The point of registration is that it is a mechanism to associate the
unique name of the COM class (the CLSID) with the server that will be
used to create it. In other words it's a bit like a replacement for
LoadLibrary/GetProcAddress, except you don't have to give the name of
the server when instantiating a COM object, you just give the name of
the class.
Threading is handled through apartments. Most objects will specify the
type of apartment that they require because this also describes their
behaviour to being accessed by multiple threads. Only code in an
apartment can call COM objects so that means that all threads that
access (or host) COM object must be in apartments.
An STA object has no thread synchronization in its code and therefore it
can only be accessed by the same thread, if any other thread accesses
the object then the method call will be serialised as a Windows message
and put in the message queue attached to the STA thread. Periodically
the message queue is pumped for messages, and so the STA thread will get
the message and run the method. If an STA object creates another STA
object then the two will run in the same apartment (and their code will
only be called by the same STA thread).
An MTA object has thread synchronization in its code (or has code that
doesn't care about threads). The process will always have a thread pool
of threads that will run in the MTA. If an MTA thread creates an MTA
object and calls the object then methods will be run on that thread. If
an STA object creates an MTA object and calls it then a thread pool
thread (MTA thread) is used to make the call, so that means that there
is a transition from the STA thread to the MTA thread, and this is
called marshalling. Similarly if an MTA object creates and calls an STA
object then a new STA thread is created and the STA object will be
called on that thread and the inter-apartment (ie inter-thread) calls
will involve marshalling.
There are some COM objects that don't care what apartment they run in
(Both apartment type) and so these are created in the apartment of their
creators (STA or MTA). Note that STA objects are bound to the single
thread - they will always be called on the same thread - however an STA
thread can have more than one object. An MTA object can be called on any
of the threads in the MTA, so it is not bound to a particular thread.

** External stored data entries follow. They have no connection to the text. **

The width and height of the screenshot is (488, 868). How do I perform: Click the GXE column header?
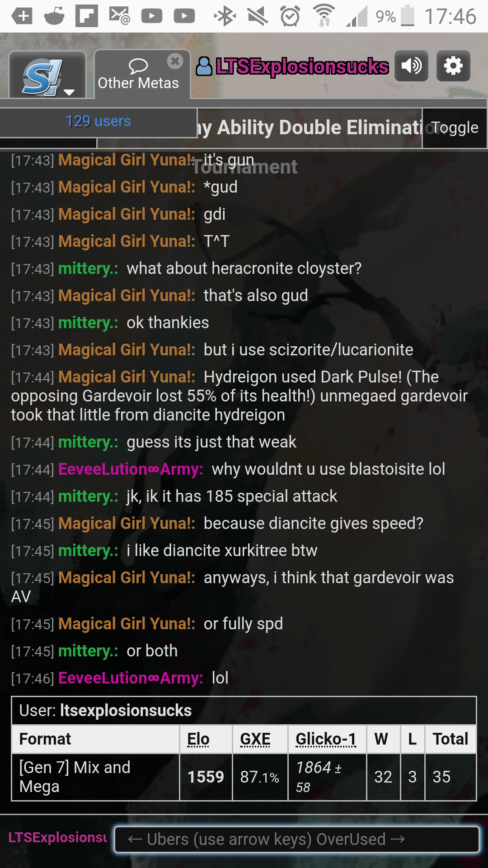coord(255,739)
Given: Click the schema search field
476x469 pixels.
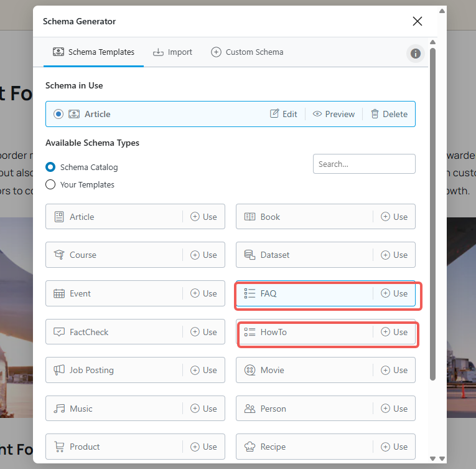Looking at the screenshot, I should click(364, 164).
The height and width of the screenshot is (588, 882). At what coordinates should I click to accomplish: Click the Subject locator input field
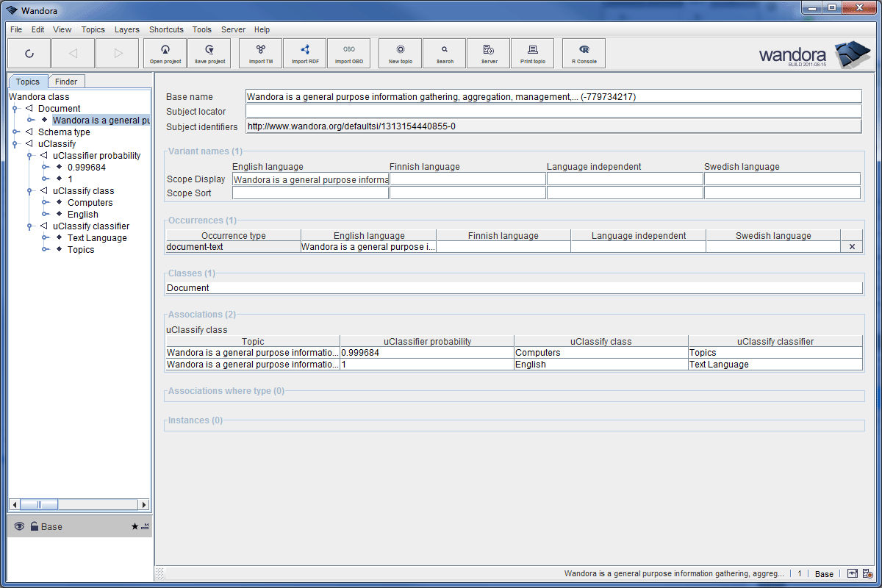553,111
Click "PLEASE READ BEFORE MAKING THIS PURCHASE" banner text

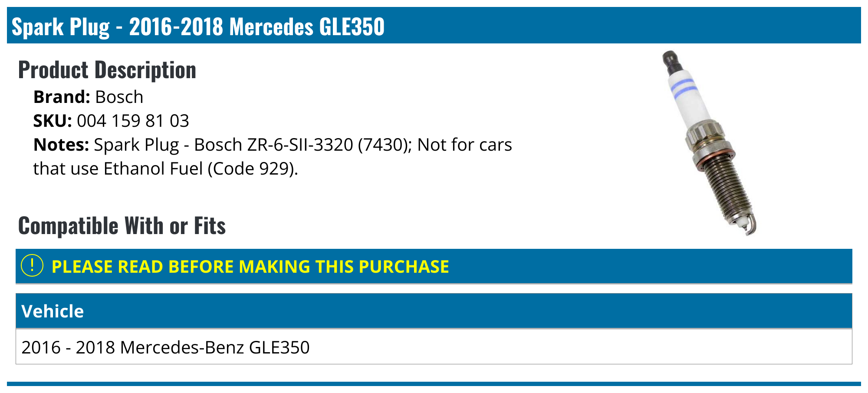pyautogui.click(x=250, y=266)
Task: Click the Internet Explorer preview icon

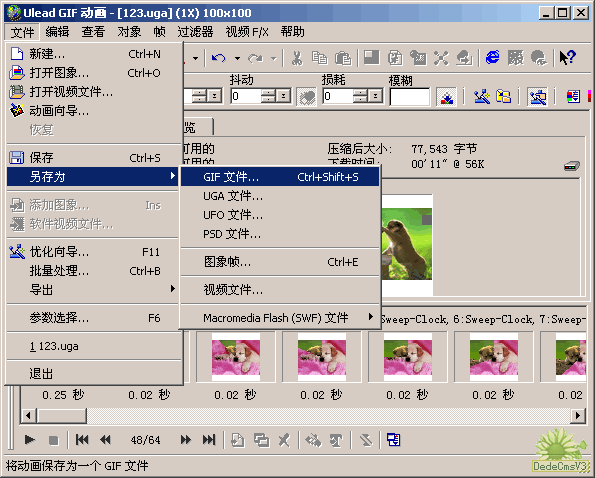Action: [493, 58]
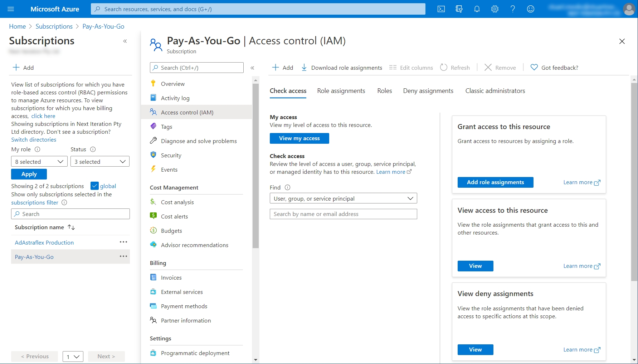This screenshot has width=638, height=364.
Task: Collapse the Subscriptions panel
Action: (x=125, y=41)
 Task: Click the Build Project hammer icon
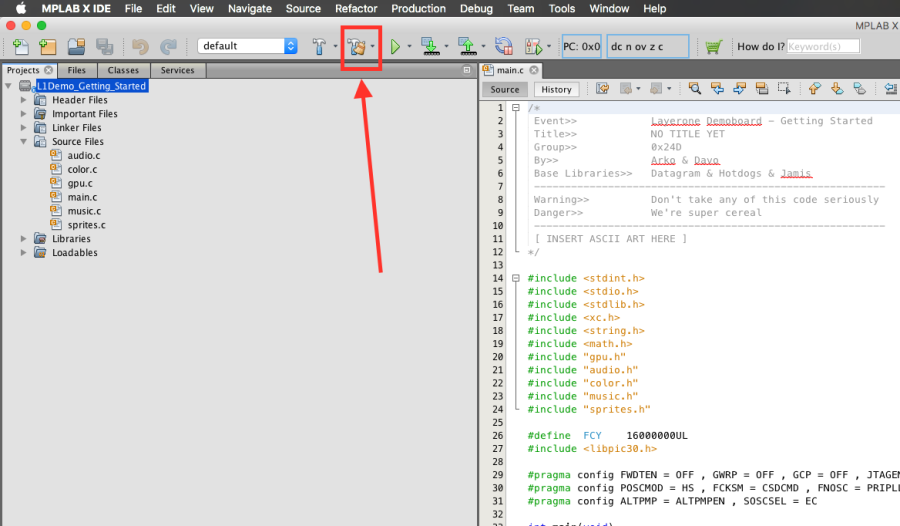point(319,46)
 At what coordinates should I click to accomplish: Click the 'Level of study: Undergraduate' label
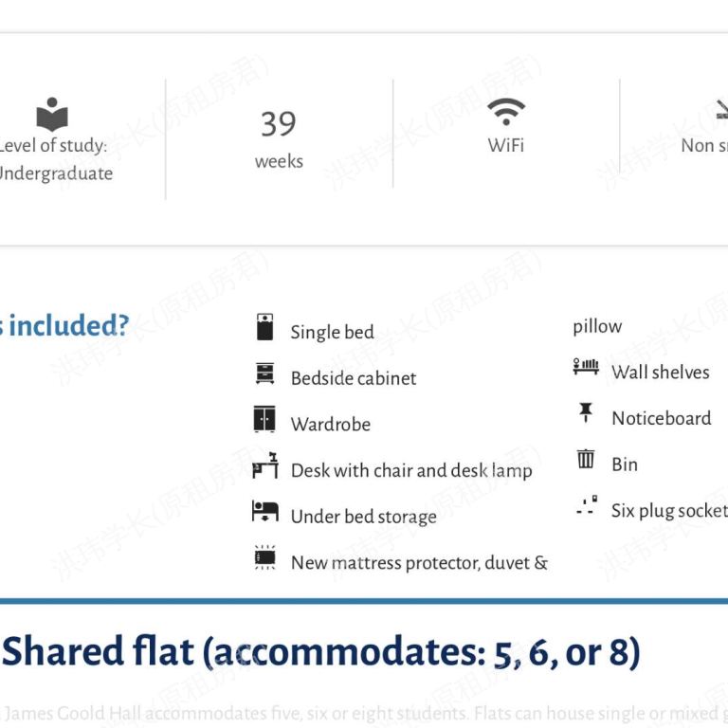(x=53, y=159)
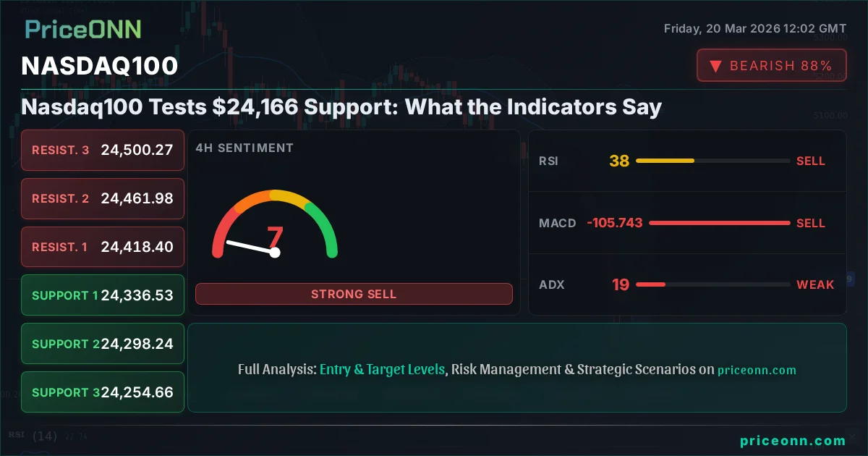Expand the SUPPORT 1 level row
This screenshot has width=868, height=456.
[x=102, y=295]
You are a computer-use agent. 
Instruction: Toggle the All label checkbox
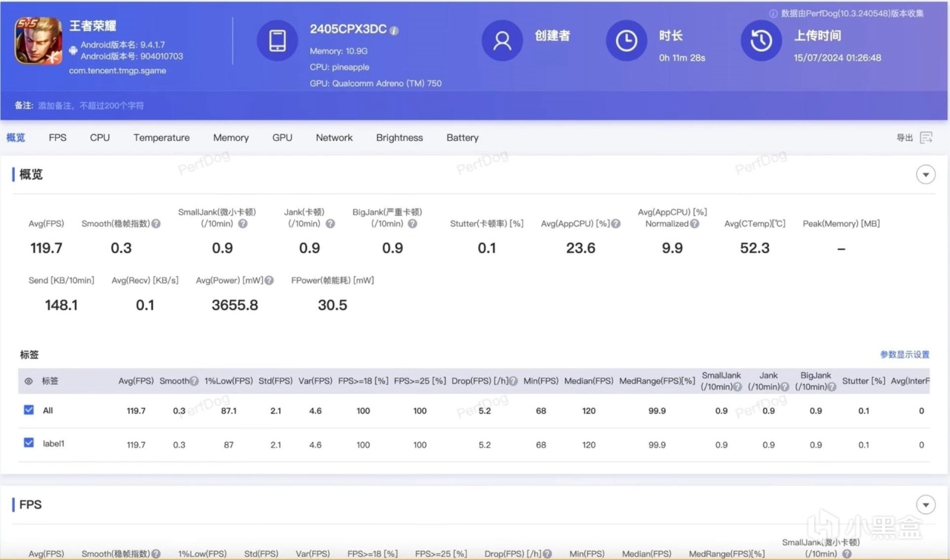coord(29,409)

For a .NET object (call it object_dotnet) that is in a DLL, is the
object itself loaded and JIT'ed when a client app uses it or is it
built and JIT'ed with the client app at compile time when the main
app exe is created?
Unless you use ngen (the native image generator), the code is just in
time compiled on a method-by method basis, that is just before a method
is called for the first time JIT compilation occurs. The code is then
cached and used for subsequent calls to this method in this instance of
the process. JIT compilation has a security aspect too - if your code
uses link demands and it is ngen'ed, ngen will be repeated if the
security policy is changed.
Also, from what I understand, .NET objects are in
the same thread as the client unike a COM object which uses a
separate thread.
Any insight into the compile and run time differences between a COM
and a .NET appreciated.
COM components are instantiated through a request to the COM runtime,
which is a little like an object broker - the COM runtime uses the CLSID
you provide to locate the server, it then loads the server and accesses
the class factory, and finally it requests an instance of the class with
the CLSID. This is dynamic linking and binding - as I said earlier, it
is a 'safe' equivalent of LoadLibraryEx and then calling GetProcAddress.
With .NET the linking and binding is static - the compiler *requires*
the metadata of the object when it compiles your code and a static
'link' is put in the assembly which effectively says 'create an instance
of this specific class in this specific assembly'.